Canopy Growth and Spectrum Team Up with the NHL Alumni Association


Canopy Growth and Spectrum Team Up with the NHL Alumni Association

Collaboration will investigate the use of cannabinoids to treat concussions

Many professional hockey players have had their careers cut short or seriously affected by concussions. They are among the 1.6-3.8 million people who suffer concussions during sporting and recreational activities every year in the US.12 In Canada, as many as 46,000 youths were diagnosed with concussions in 2016-17 by hospital emergency departments.3 The highest incidence of these brain injuries came from playing hockey, rugby, or ringette.3 Unfortunately, 10-15% of these people will go on to develop chronic post-concussion symptoms that can affect their ability to function.4 Former NHL players are the public face of this large and growing health issue and represent a highly afflicted group of elite athletes whose post-concussion health issues might be mitigated through the use of medical cannabis.

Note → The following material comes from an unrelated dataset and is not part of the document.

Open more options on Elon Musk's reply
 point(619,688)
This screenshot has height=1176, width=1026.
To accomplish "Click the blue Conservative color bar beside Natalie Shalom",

Spectrum Therapeutics is supporting a research partnership between the NHL Alumni Association (NHLAA) and NEEKA Healthcare Canada to investigate the efficacy of cannabinoids as a treatment for post-concussion neurodegenerative diseases such as depression, PTSD, and dementia.

The results of this original study may lead to new cannabinoid-based therapies that help athletes in hockey and other professional sports, along with adults who suffer from the aftermath of brain injuries from accidents and other activities.

“This complex and multidimensional study will give us an unprecedented understanding of the interaction between cannabidiol (CBD) and the brains and behaviors of former NHL players living with post-concussion symptoms,” said Dr. Mark Ware, Chief Medical Officer, Canopy Growth. “We thank the members of the NHLAA whose willingness to join this unique research partnership speaks to the need for alternative medical treatments to treat the long-term and often devastating effects of concussions.”

Glenn Healy, Executive Director of the NHLAA

Glenn Healy, executive director of the NHLPA on stage making an announcement surrounded by people.

Glenn Healy, Executive Director of the NHLAA

“NHL alumni gave everything they had during their careers, but the physical consequences after they hang up their skates can be devastating for both players and their loved ones for the rest of their lives,” said Glenn Healy, Executive Director of the NHLAA. “This study offers alumni the promise of help and hope, and we are excited to participate in what could become a true game-changer in allowing these professional athletes to finish strong.”

Approximately 100 former players will be enrolled in this randomized double-blind study. The research will be led by NEEKA Healthcare Canada’s Dr. Amin Kassam, a world-renowned neurosurgeon who completed his undergraduate training at the University of Toronto and has led four neurosurgery programs over two decades. Joining Dr. Kassam is Dr. Richard Rovin, a neurosurgeon who completed post-graduate training through the Global Clinical Scholars Research Training Program at Harvard University Medical School. Their combined expertise in neuroscience, molecular cell signaling, brain mapping, and clinical trial design may lead to novel cannabis therapies that have the potential to improve the lives of patients suffering from post-concussion healthcare issues.

“We have seen the debilitating effects of chronic repeated head injuries on the lives of patients and their families,” said Dr. Kassam. “Our team is excited to partner with Canopy Growth and the NHL Alumni Association to demonstrate the immense and unexplored opportunity in cannabis-based remedies, particularly when synergized by novel treatment paradigms such as digital mental health and behavioural therapy.”

The study is expected to begin in summer 2019 and will take one year to complete.

The results of this unprecedented trial could also catalyze new research initiatives further investigating the potential of CBD as a treatment to help people recover from their brain injuries, including former NHLers.